Hi :-)

On Sunday, Jan 12, 2003, at 02:10 Asia/Jerusalem, Tzafrir Cohen wrote:
On Sun, 12 Jan 2003, Shoshannah Forbes wrote:
On Sunday, Jan 12, 2003, at 01:19 Asia/Jerusalem, Tzafrir Cohen wrote:

I know tools like apt
that help, but they are no good for computers with no internet
connection, and are horrible over dial up.
apt-get --recon --download-only install package

Will print what you need to download the files required to install
"package". This gives you a nice list of URLs to go and fetch.
Ah, but the other computer is not running linux (it is not my machine).
On the computer that needs to download
You lost me here. The linux machine has no internet connection.
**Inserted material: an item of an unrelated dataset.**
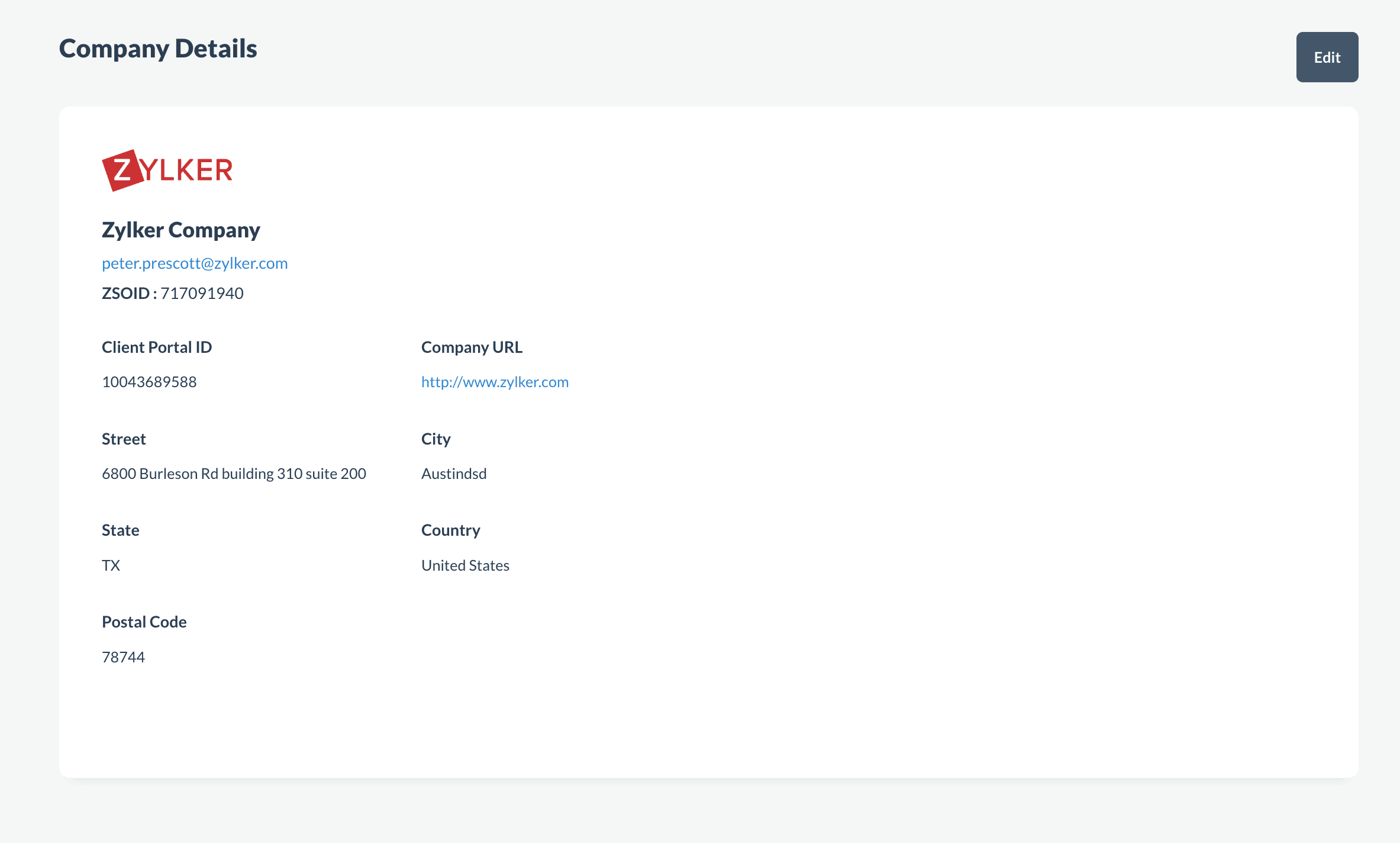Click the Country field label

pyautogui.click(x=450, y=530)
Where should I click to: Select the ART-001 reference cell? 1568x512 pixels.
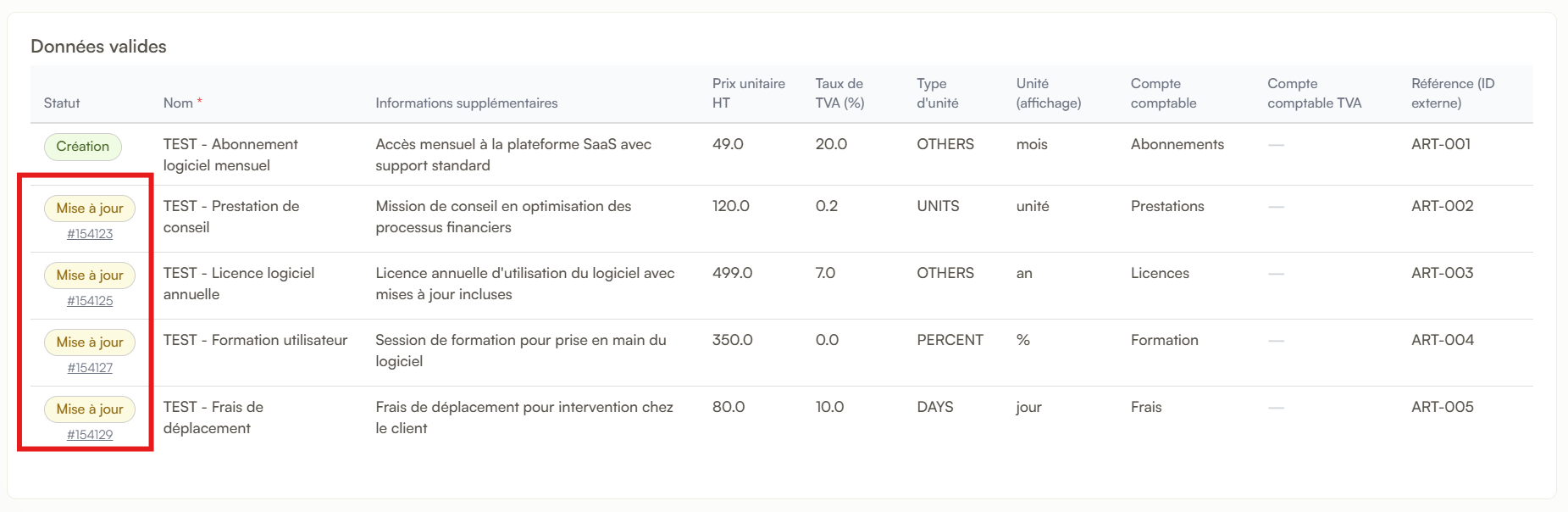coord(1441,144)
The non-linux machine will do all the downloading and burn a CD to be used on the linux.
How can one know which files to download?

Easy to understand, but messy.
Isn't scattering files all over the place messy? Dunno. Sounds like trouble to me.

The whole point of the linux FSH (File System Hirarchy) standard is that
the packaging system is good enough to keep track of files.
Notice- the file system. Not the end user.

 Therefore
there is no problem with "cluttering" /usr/bin and /usr/lib : you can
easily tell to which package a file from there belongs
How? (for the middle ground user, not the "super power user").


In theory- you are correct. in practice, this doesn't work, especially
for the novice user- RPMs just fail due to dependency problems way to
often.
<snip>

Again: this problem is caused because people use rpm directly.
* I guess I missed some basic stuff. Then what are RPMs for?
* I don't think that my Grandmother would be able to use graphical wrappers for APT- they are still too complex. No to mention that many applications do not appear in a repository.

The above was information about RPM packages. Your grandmother naturally
need not bother about rpms, so the question should be "how do I run this
program"
I know my mother wants to know where the application she installed is. She has asked me to show her how to find out (in Windows).

But how I, as a user, can tell from the menu where the application
really is on my hard disk?
a. Why is that important?
Why not? Maybe it makes me feel better?

b. look at the KDE shortcut? /usr/lib/menu/whatever ?
* I am not using KDE (and who says she will?)
* Why the user needs to go to a completely different place to find information about the object?
BTW, I admit that I still don't understand the logic that decides what to put in the user home directory and what to put in /usr/lib
* Again, linux has no middle ground between "know nothing, don't care" and "super power user".